La nueva tecnología inalámbrica ofrecerá mayor velocidad y conexiones más estables en smartphones y otros dispositivos.

Las redes 5G, o quinta generación, son la próxima generación de conectividad móvil. El 5G debiese ofertar conexiones más rápidas, estables y consistentes que la actual 4G y la más antigua 3G.

En las pasadas Olimpiadas de Invierno de Pionyang en 2018, se pudo ver en acción a las conexiones inalámbricas 5G gracias a un acuerdo entre varias empresas de telecomunicaciones y con su constante desarrollo más pruebas en todo el mundo, se espera que las redes 5G comiencen a funcionar globalmente para 2020, junto con la tecnologías 3G y 4G existentes, proporcionando conexiones más rápidas que permanezcan en línea sin importar dónde se esté.

La cantidad de datos que se están generando sigue creciendo. Las empresas que utilizan plataformas en línea, ya sea para la atención de clientes o para sus operaciones internas, verán su funcionamiento mejorado en muchos aspectos. Con una velocidad 100 veces superior a la tecnología actual, desde fines de año en algunos lugares del orbe, se podrá navegar a una velocidad entre 10 a 20 Gbps y con tiempos de respuestas muy superiores a los 200 milisegundos de la conectividad 4G.

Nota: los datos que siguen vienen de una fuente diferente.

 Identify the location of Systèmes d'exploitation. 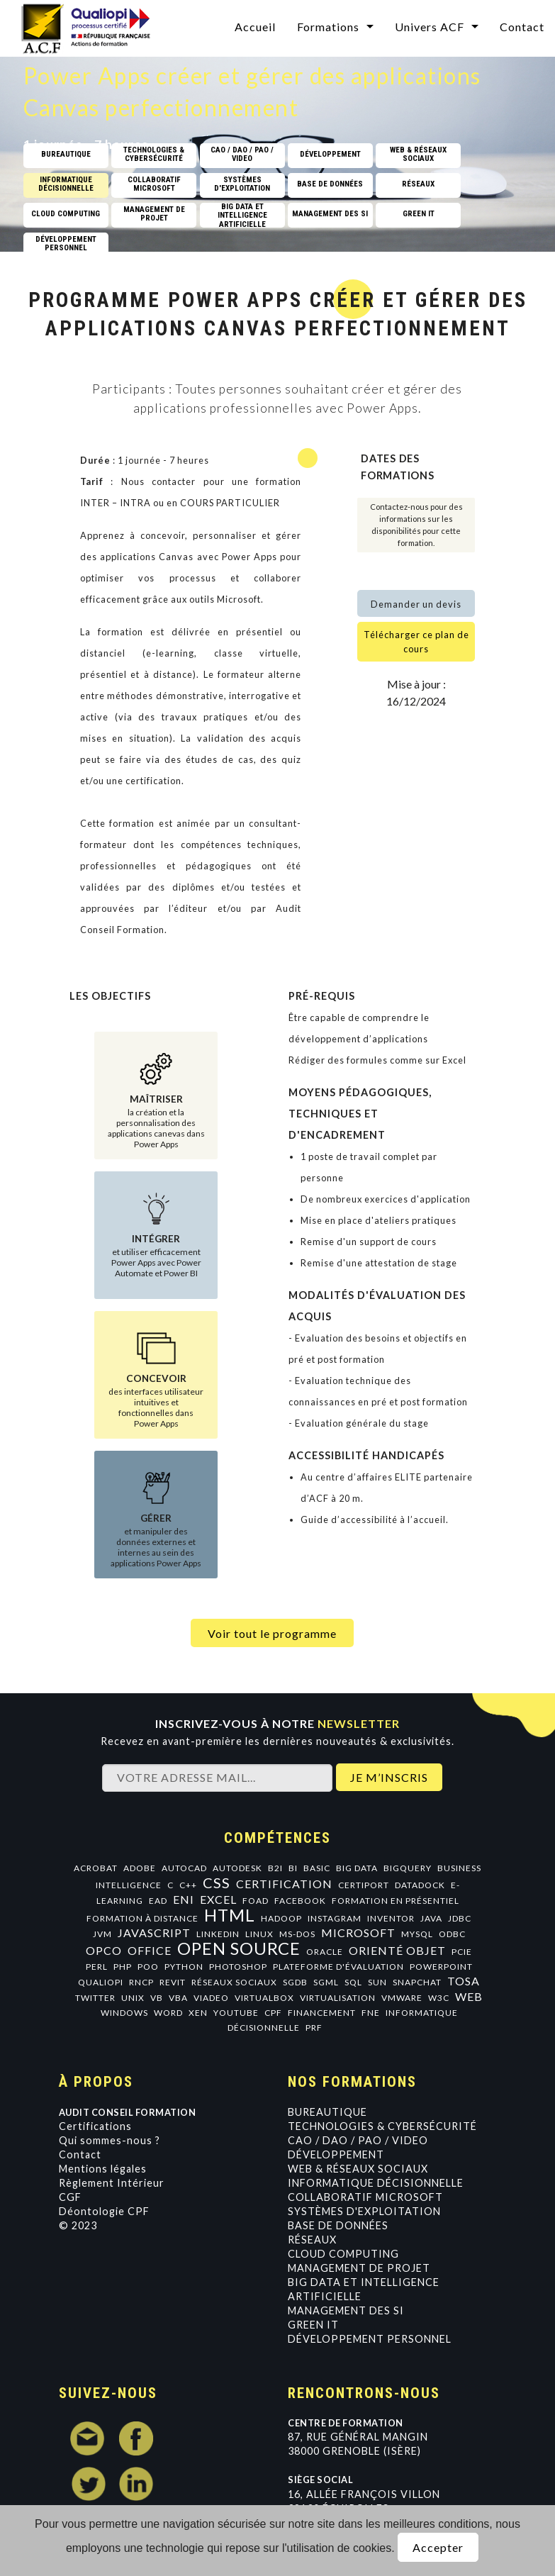
(364, 2211).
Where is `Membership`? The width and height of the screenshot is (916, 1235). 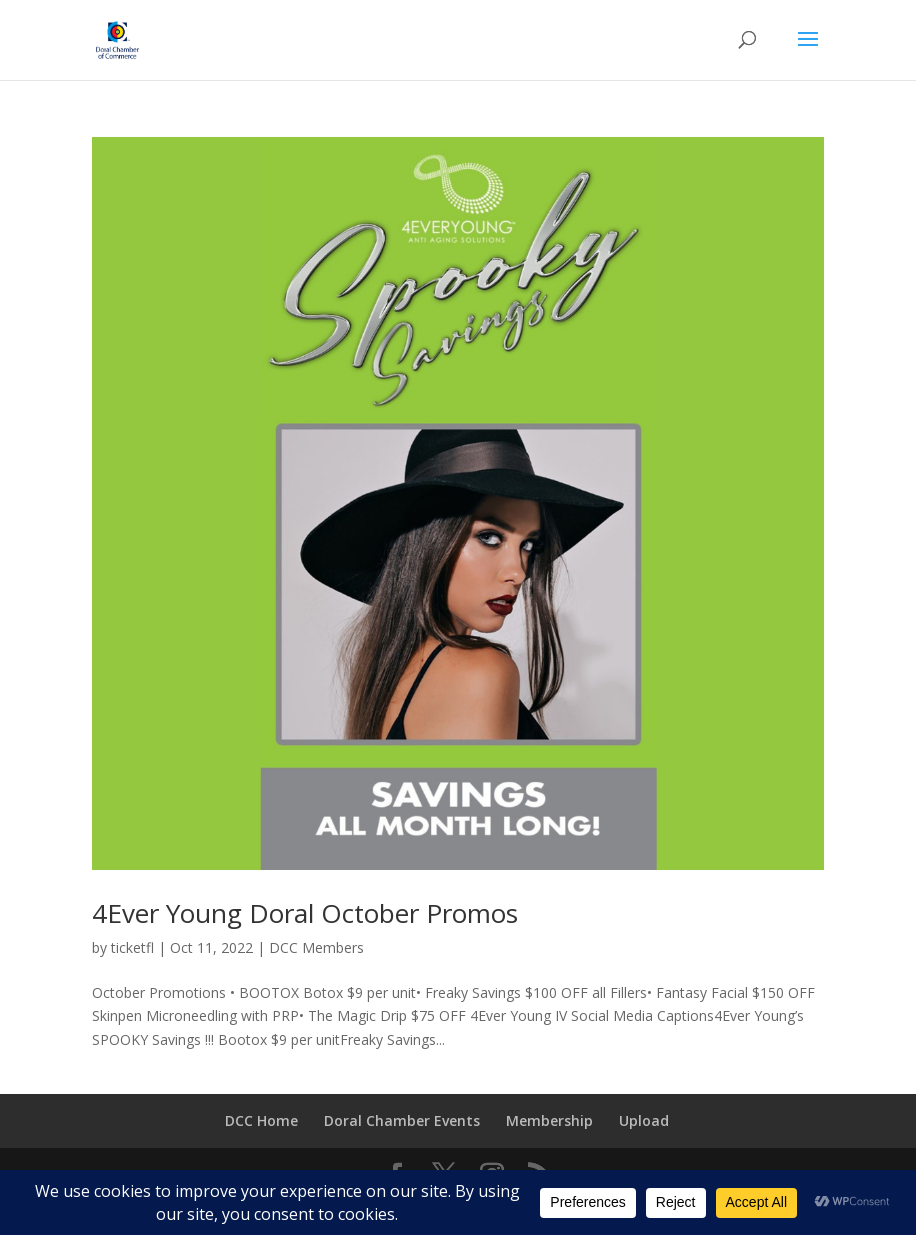
Membership is located at coordinates (549, 1120).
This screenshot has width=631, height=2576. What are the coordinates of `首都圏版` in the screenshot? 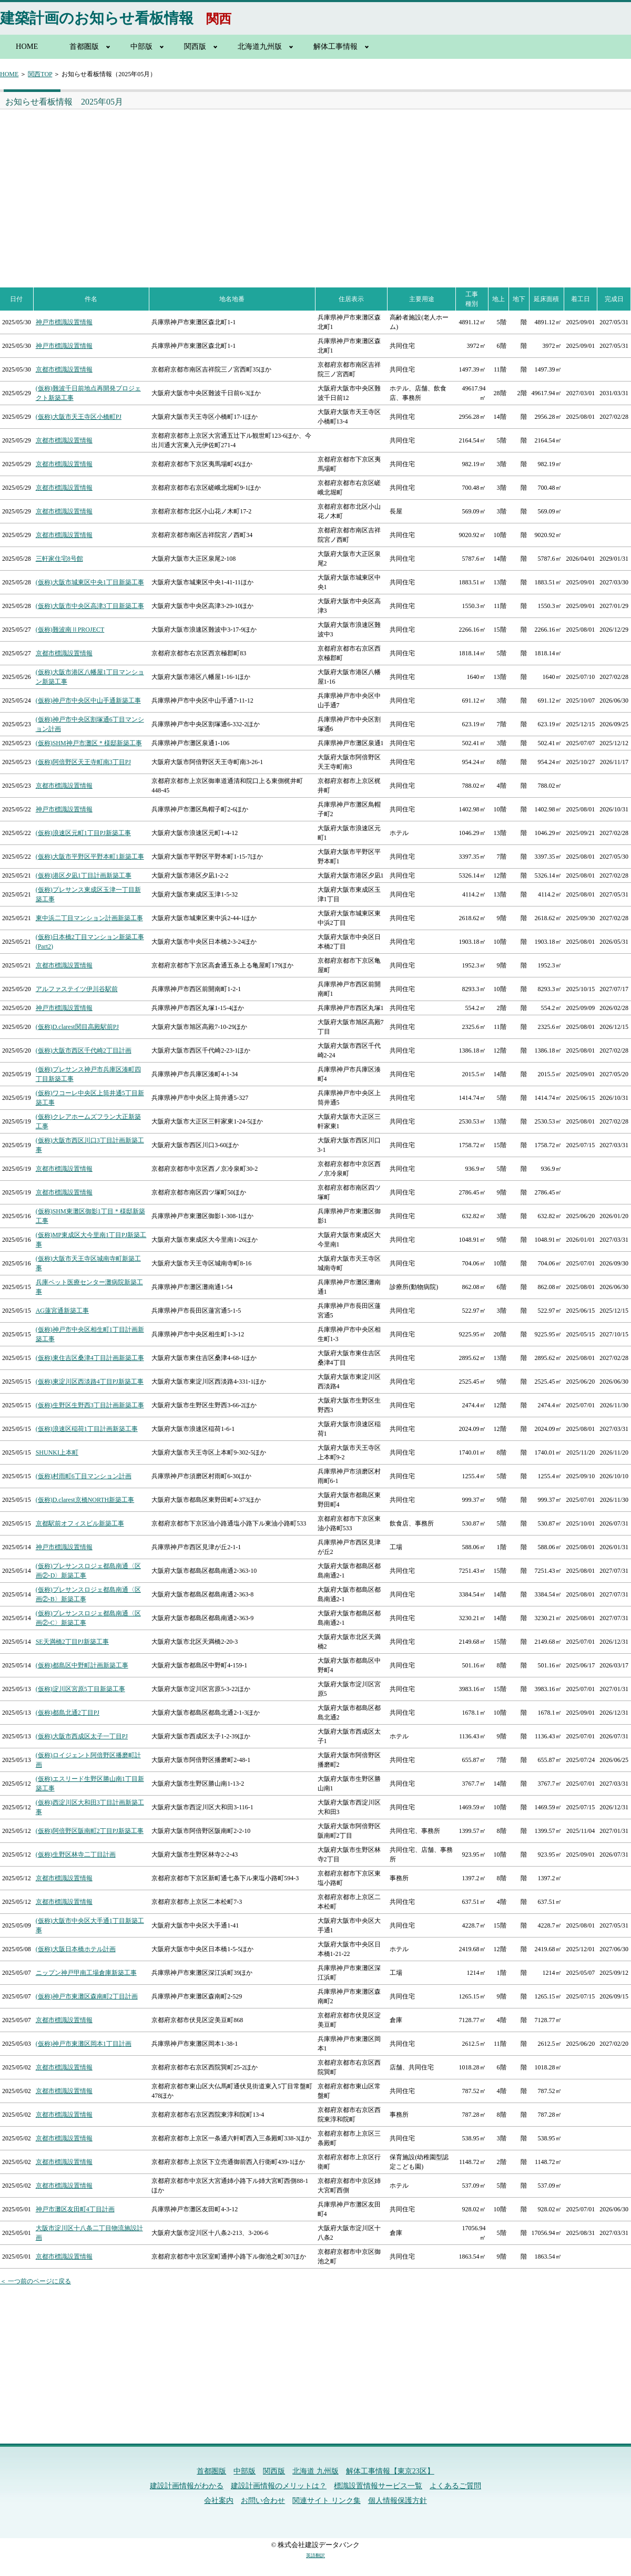 It's located at (84, 46).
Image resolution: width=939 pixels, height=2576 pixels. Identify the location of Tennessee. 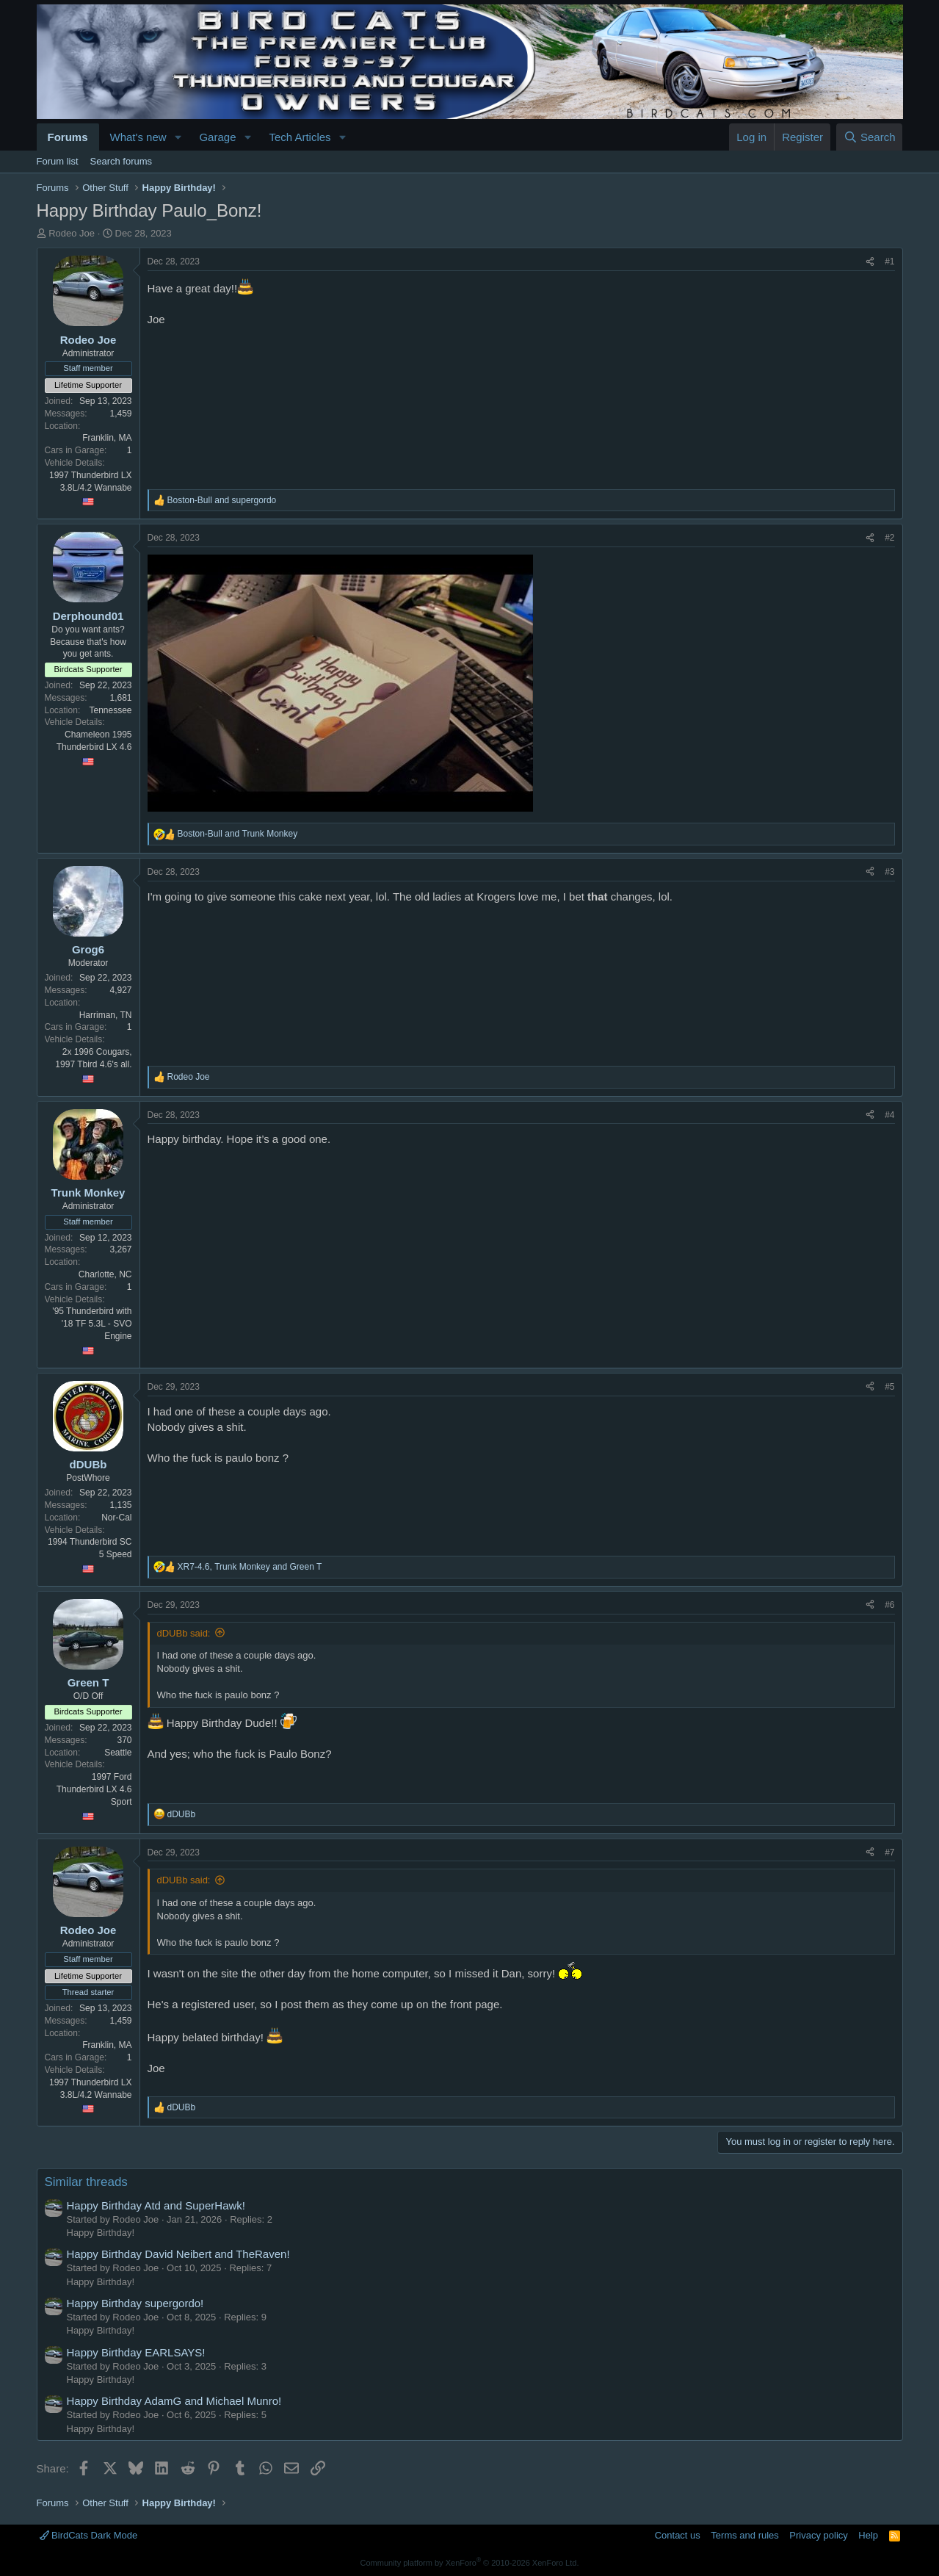
(110, 710).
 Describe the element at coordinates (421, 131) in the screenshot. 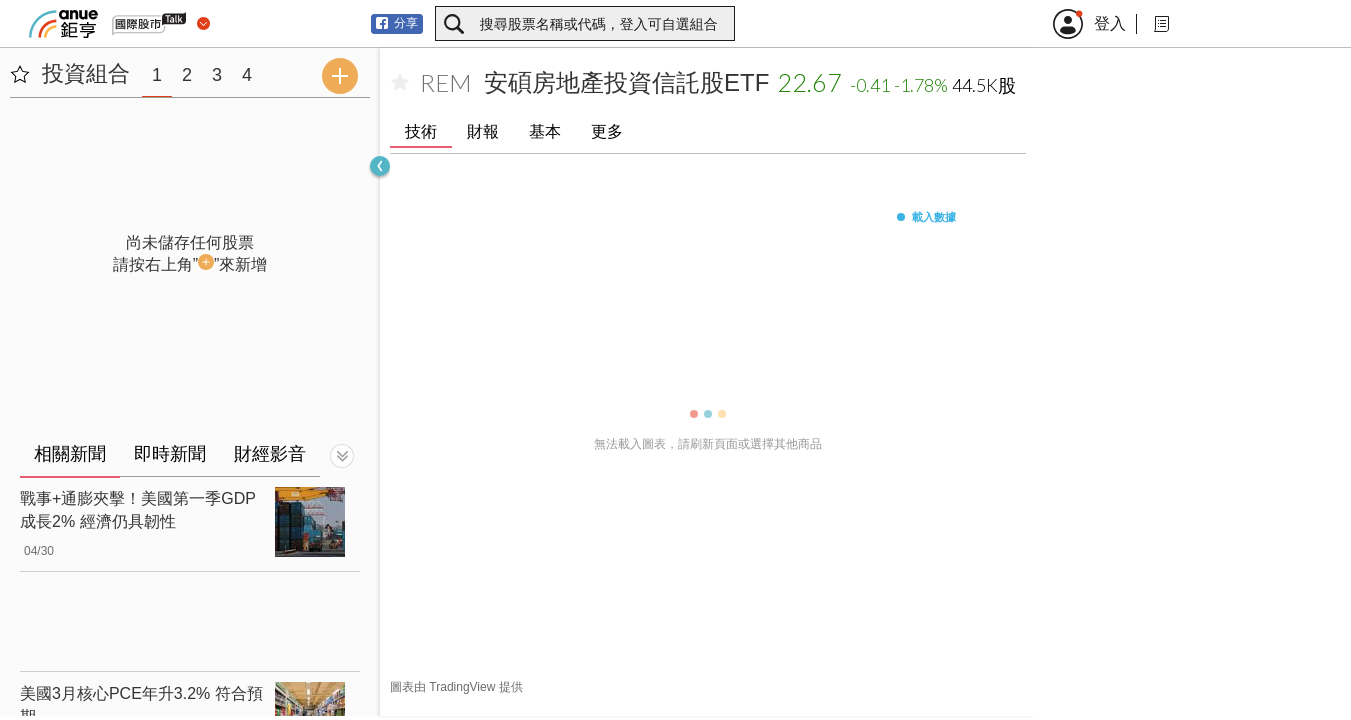

I see `技術` at that location.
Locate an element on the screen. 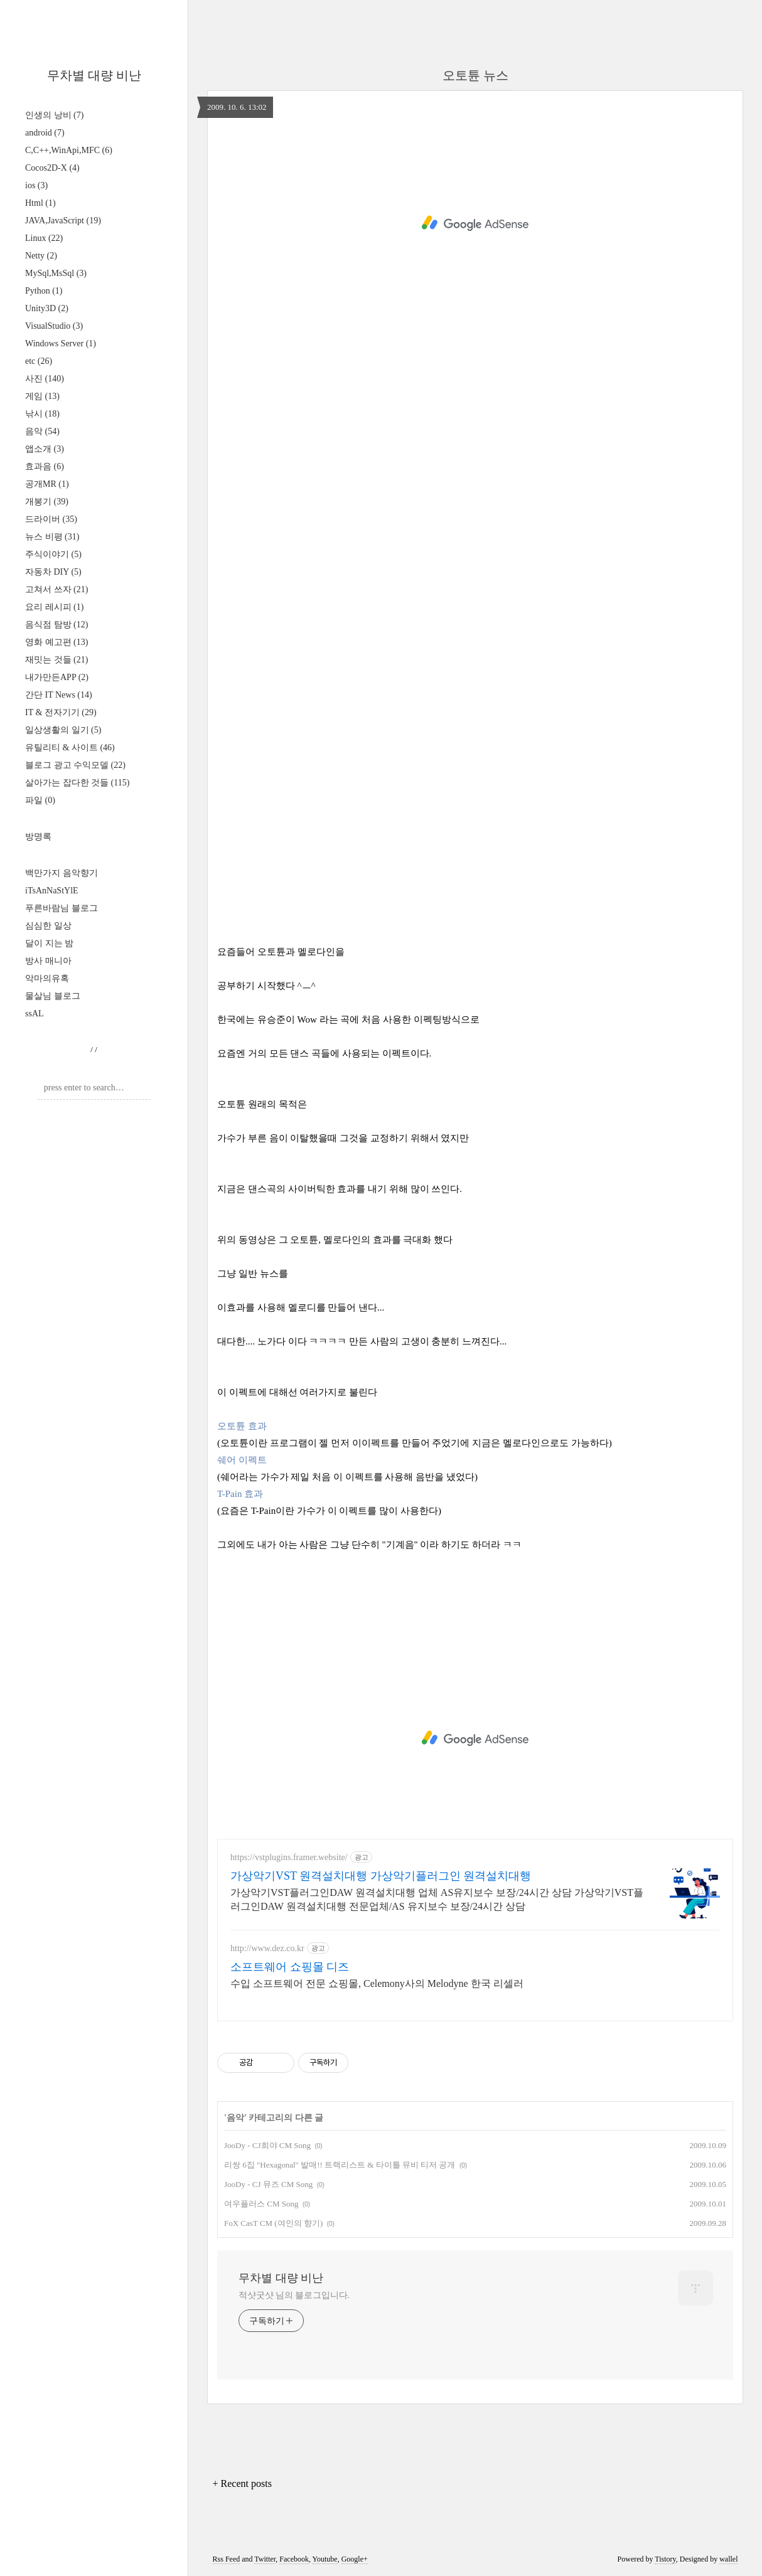  JAVA,JavaScript is located at coordinates (63, 220).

La ubicación geográfica dejará de representar una limitación para las empresas, ya que sus modelos de negocios pueden transformarse en productividad e integración gracias al mejoramiento de las comunicaciones. Internet podrá llegar a lugares remotos y mejorar la calidad de conexión de los usuarios, generando un mayor acceso a diferentes tipos de servicios y bienes de consumo.

Fuente Imagen: sunoticiero.com

Uno de los grandes atributos de la nueva 5G es la baja latencia (retraso de la comunicación en la red). Cuando se habla de facilidad de uso, reducir el tiempo entre el envío de un comando y la respuesta generará una gran ventaja. Mayor velocidad y baja latencia significan respuestas más rápidas y mejores servicios para los consumidores. Para los negocios, estas características se traducen en nuevas oportunidades de inversión y apertura de mercados, ya que se espera que para 2020, 31 mil millones de dispositivos estén conectados a internet, creciendo a un poco más de 75 mil millones para 2025, según Statista.